Still from Douvan Jou Ka Levé (2017). Dir. by Gessica Généus.

But “mastery” connotes a deservingness to be marked as canonical, and it entails a work that commands itself over the subjects it captures or portrays. Attributions of mastery skip Black womanhood and rarely exist outside of Whiteness and/or masculinism because they connote dominion and domination. Mastery is the template against which all other subjective portrayals are contrasted and evaluated; it is both epoch-making and definitive, whereas Black women’s work and Black women as subjects of creative work are denied such agency. Demands made on Black women’s cultural production shares a burial plot with the increasingly popular progressive refrain that “Black women will save us!” which denies a diversity of thought and experience to Black womanhood. In Arts.Black, Kareem Reid writes that:

Contemporary black women artists are still expected to perform the politics of their work as much with their bodies and self-image as accessible, relatable, representative, and literal models of a visible, public, and fashionable concoction of feminist activism in order to explain the context of the work. Black women know how exhausting, seductive, and deadly it is to be constantly made and unmade by hegemonies of beauty. When there is an end to an essential black subject, it also means there is an end to an essential black artist or director or writer or curator or muse or cultural practitioner.

While it might seem paradoxical, refusing Black womanhood as a subject that can be singularly or narrowly defined fails to allow for a more robust recognition and assertion of Black women’s lives, stories, and humanity. We can do any one of a number of things while watching movies created by or featuring Black women: we might compare them to one another in an attempt to delineate a “legitimate” story from an illegitimate one (because Black womanhood is constantly forced into intramural competition), or we might place films into extended dialogue with one another in service of a dynamic and insurgent storytelling project. Each of these films conveys a different element of Black womanhood, and in doing so, enables us to cultivate more nuanced understandings of identity and also materiality through space and time.

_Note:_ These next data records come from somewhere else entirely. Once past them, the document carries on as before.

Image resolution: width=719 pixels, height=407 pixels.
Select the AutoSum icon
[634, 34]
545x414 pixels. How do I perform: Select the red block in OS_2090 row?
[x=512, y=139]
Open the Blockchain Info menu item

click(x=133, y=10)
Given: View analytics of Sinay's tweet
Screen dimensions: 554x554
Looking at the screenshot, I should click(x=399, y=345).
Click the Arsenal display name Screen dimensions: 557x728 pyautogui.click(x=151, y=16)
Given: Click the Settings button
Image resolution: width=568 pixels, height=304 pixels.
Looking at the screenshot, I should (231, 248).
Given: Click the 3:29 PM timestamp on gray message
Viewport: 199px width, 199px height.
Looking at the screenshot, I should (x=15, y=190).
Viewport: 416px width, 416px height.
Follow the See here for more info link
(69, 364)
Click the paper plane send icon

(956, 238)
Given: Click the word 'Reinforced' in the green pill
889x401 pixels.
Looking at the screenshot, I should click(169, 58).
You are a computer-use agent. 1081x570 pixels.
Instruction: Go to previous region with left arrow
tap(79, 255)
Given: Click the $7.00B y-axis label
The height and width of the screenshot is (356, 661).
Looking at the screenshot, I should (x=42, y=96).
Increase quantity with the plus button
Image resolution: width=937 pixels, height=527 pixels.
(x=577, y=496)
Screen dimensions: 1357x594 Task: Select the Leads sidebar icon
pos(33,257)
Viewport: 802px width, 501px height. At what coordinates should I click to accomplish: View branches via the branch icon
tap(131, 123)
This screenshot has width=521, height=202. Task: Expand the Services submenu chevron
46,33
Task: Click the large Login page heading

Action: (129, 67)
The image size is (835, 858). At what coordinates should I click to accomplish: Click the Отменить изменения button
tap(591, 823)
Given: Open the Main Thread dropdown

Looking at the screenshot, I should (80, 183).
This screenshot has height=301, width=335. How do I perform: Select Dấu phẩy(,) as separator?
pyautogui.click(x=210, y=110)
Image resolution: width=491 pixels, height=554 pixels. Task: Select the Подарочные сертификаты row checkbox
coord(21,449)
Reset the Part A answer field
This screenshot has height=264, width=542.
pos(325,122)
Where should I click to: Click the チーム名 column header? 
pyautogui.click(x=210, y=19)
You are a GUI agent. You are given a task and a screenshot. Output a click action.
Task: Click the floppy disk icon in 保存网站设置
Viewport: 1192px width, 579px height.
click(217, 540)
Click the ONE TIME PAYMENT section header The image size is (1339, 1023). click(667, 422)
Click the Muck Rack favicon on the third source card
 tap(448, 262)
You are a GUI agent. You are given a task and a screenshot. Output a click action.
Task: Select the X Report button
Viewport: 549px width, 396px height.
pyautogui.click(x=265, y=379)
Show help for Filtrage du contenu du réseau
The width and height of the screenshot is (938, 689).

Creating and articulating Black womanhood as a boundless physical and metaphysical condition is to imagine an alternative canon, a counter-hegemony rooted in the worldview of the marginal and peripheral. In this canon, portrayals of the traumatic are as important as and no more definitive or essential than the frivolous—catastrophe is not consumed in pornographic excess, and humor is not dismissed as trivial or inauthentic. A politic of refusal is central to cultivating these cinematic understandings of Black womanhood because refusal is both an act of renunciation and generation: we cannot begin to imagine new and formulate new worlds until we are clear in what we refuse. Renunciation is the preface to a praxis of Black feminist world-building, and it is a reckoning with a strategic use of identity politics that orients us towards a notion of freedom (here, freedom entails a practice of Black women’s story-telling/telling stories of and about Black women without being forced to conform to objectifying demands or constraint). This refusal illuminates a fugitive line of flight, per ancestor and Soledad Brother George Jackson, and is always immediately a counterattack: it is a retreat or escape so that we might be better poised to strike in some near or distant future.